E. M. Forster teaches us the way forward when he begins Howard's End: 
'Only Connect'.

Tuesday, 25 September 2012

GLI ESPERTI DEI FIORI

It was pouring rain yesterday when I left for surgery. The pink roses were bowed in head and spirit. "Buck up!" I urged, "we've a long day ahead." It wasn't a long procedure, although might have been nicer if the Blue Eyed Surgeon had indulged me in a wee song. No such luck. I wearily warbled "It's a long way to Tipperary..." to encourage the Irish in him to join in, but he grimly persisted in needling, draining, anaesthetising...  This was me all day yesterday...
I howled a lot, silently and sometimes, loudly, dramatically, but mostly I felt as an animal would, unable to scratch or lick the wound clean of pain.
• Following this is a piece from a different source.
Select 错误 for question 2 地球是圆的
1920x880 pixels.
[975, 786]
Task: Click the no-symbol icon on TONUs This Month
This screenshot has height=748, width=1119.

My kindhearted neighbour Victoria stopped by with a cold eye mask and on Twitter, the Girls were endlessly comforting and funny. As I approached sleep, I dreaded waking to more burning. But it does feel easier today, and this afternoon I answered a knock at the door to behold...
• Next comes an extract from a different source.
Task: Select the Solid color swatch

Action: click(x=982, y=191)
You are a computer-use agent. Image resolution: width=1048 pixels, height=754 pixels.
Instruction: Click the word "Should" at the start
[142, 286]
Thank you Kathy from Twitter, thank you for my cup of tea-roses. They are perched just beside my bed and with the sun pouring in, today is so much better than yesterday. Gli esperti dei fiori - you are the flower expert. Indeed you all are, expert at arranging flowers and cards and love to be sent to a place and a person who is deeply appreciative of every heartfelt, healing gesture.